▶ [Problems to solve]
(A) Write out the part of the Booster passage between "My friend, Davis" and "to the other.", inclusive.
(B) Answer these questions from the Booster passage:
(i) What breed of dog is Booster?
(ii) Where did Davis find Booster?
(iii) What degree did Davis earn at Bergin University?

▶ [Selected extract]
- - -

My friend, Davis Hawn, has a dog named Booster.  He's a Labrador Retriever and weighs close to 100 pounds.  Davis has other dogs too, but Booster was his first dog and surely is the most remarkable.

Years ago, when Davis went to retrieve his truck from an impound lot, he found a scared, hungry little dog quivering in the truck.  He took the pup home and decided to call him Booster.  That was the beginning of a beautiful relationship that has lasted until this day.  Both Davis and Booster's lives changed substantially for the better as each dedicated himself to the other.

Davis needed a service dog to help him with PTSD, and he began training Booster to do tasks like open doors, flip light switches, and retrieve items from the refrigerator.  He also learned to obey a variety tasks at Davis' voice commands.

Some extreme animal rights people don't approve of training animals and putting them to work, but the case of service dogs, helping human companions seems to me to be a job for which dogs have naturally evolved.  Years ago, one misguided acquaintance wouldn't neuter her dog because "they deserve to have a good sex life".  Pretty silly, I think.  Fortunately for Booster, Davis had a more realistic and enlightened concept of a good relationship between a man and his dog.

Davis' quest for the right relationship with Booster led him to Bergin University in California where he learned to train service dogs.  He persisted at Bergin until he graduated with a Master's Degree last year.  Today he is funding scholarships for young students to attend Bergin.  Included among his scholarship recipients are two young friends from Cuba.

- - -

▶ [Given data]
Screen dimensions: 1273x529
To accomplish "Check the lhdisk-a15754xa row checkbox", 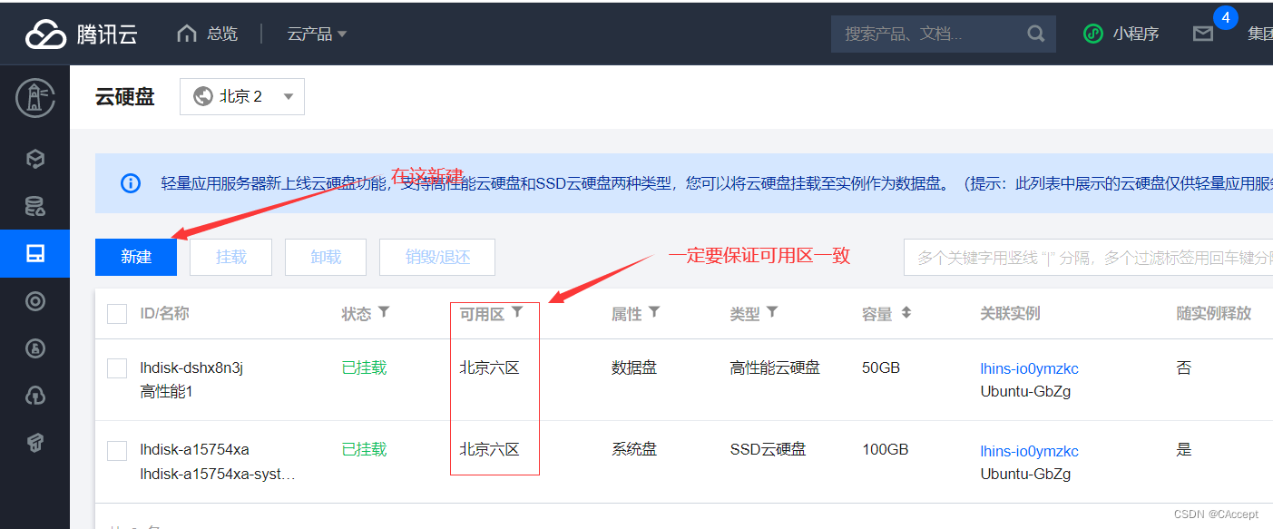I will 116,449.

- - -

▶ [Solved problems]
(A)
My friend, Davis Hawn, has a dog named Booster.  He's a Labrador Retriever and weighs close to 100 pounds.  Davis has other dogs too, but Booster was his first dog and surely is the most remarkable.

Years ago, when Davis went to retrieve his truck from an impound lot, he found a scared, hungry little dog quivering in the truck.  He took the pup home and decided to call him Booster.  That was the beginning of a beautiful relationship that has lasted until this day.  Both Davis and Booster's lives changed substantially for the better as each dedicated himself to the other.

(B)
(i) A Labrador Retriever.
(ii) In his truck, when he went to retrieve it from an impound lot.
(iii) A Master's Degree.